A Real Space Description of Magnetic Field Induced Melting in the Charge Ordered Manganites: I. The Clean Limit

TL;DR

This paper investigates how magnetic fields induce melting of charge order in clean half-doped manganites using real space Monte Carlo simulations, revealing hysteresis, inhomogeneous high conductance states, and phase separation phenomena.

Contribution

It provides a detailed real space analysis of magnetic field-induced charge order melting in clean manganites, incorporating multiple interactions and exploring phase behavior.

Findings

Hysteresis observed in charge order melting and recovery.

High conductance state can be spatially inhomogeneous without disorder.

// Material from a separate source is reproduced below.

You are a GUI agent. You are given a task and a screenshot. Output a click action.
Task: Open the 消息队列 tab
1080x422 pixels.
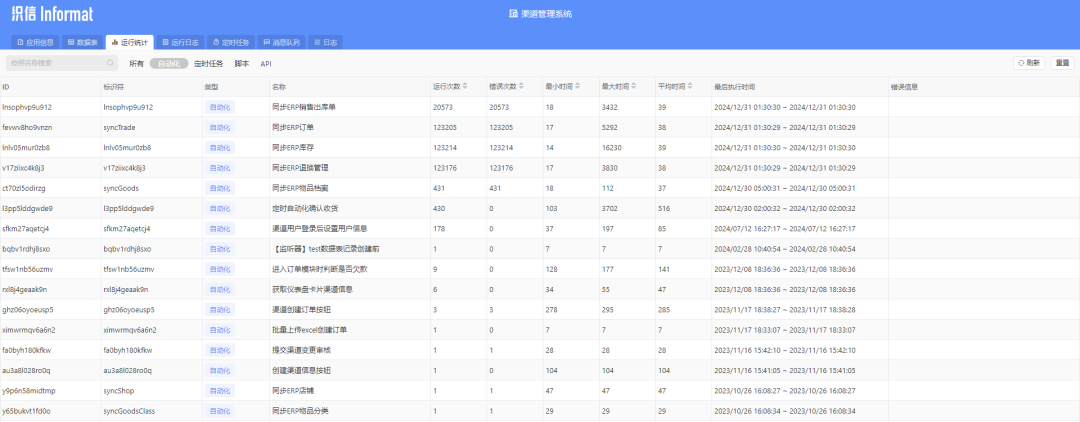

Field-driven phase separation occurs during melting process.

Abstract

We study the melting of charge order in the half doped manganites using a model that incorporates double exchange, antiferromagnetic superexchange, and Jahn-Teller coupling between electrons and phonons. We primarily use a real space Monte Carlo technique to study the phase diagram in terms of applied field $(h)$ and temperature $(T)$, exploring the melting of charge order with increasing $h$ and its recovery on decreasing $h$. We observe hysteresis in this response, and discover that the `field melted' high conductance state can be spatially inhomogeneous even without extrinsic disorder. The hysteretic response plays out in the background of field driven equilibrium phase separation. Our results, exploring $h$, $T$, and the electronic parameter space, are backed up by analysis of simpler limiting cases and a Landau framework for the field response. This paper focuses on our results in the `clean' systems, a companion paper studies the effect of cation disorder on the melting phenomena.